### What the exercise asks
Nothing but the lines from the one containing "Instruction: Click the" through the end of the data below should appear in the answer, each exact and free of pictures.

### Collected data
-- -- --

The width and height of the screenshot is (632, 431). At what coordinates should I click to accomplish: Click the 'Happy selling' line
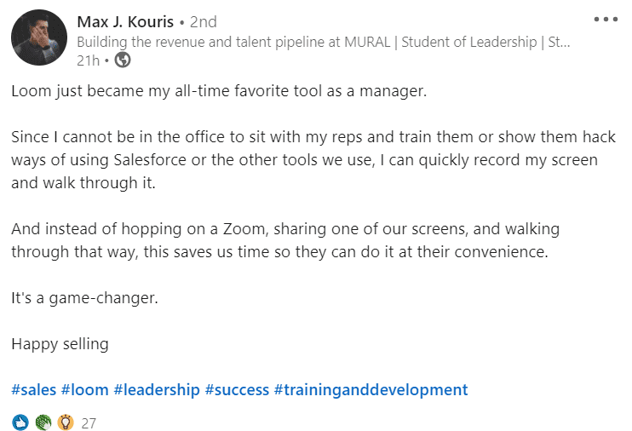[60, 344]
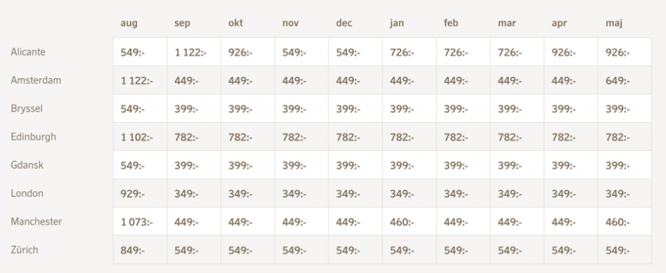Image resolution: width=666 pixels, height=273 pixels.
Task: Select the maj column header
Action: [614, 24]
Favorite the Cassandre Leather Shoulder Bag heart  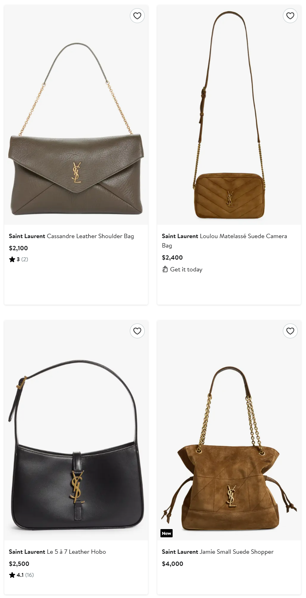tap(137, 16)
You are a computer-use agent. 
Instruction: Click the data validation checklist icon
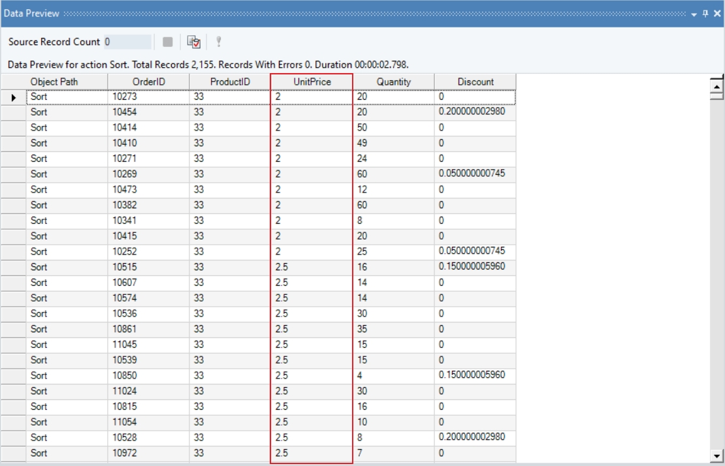click(193, 42)
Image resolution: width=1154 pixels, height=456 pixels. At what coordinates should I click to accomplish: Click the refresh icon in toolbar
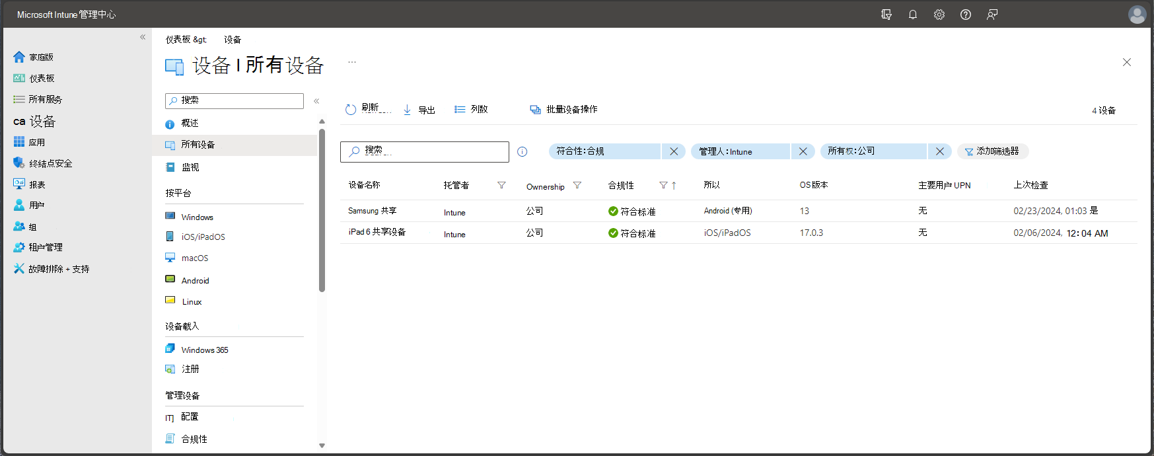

-- -- --

### Result
Instruction: Click the data validation checklist icon
click(193, 42)
Image resolution: width=1154 pixels, height=456 pixels. At what coordinates should I click to accomplish: Click the refresh icon in toolbar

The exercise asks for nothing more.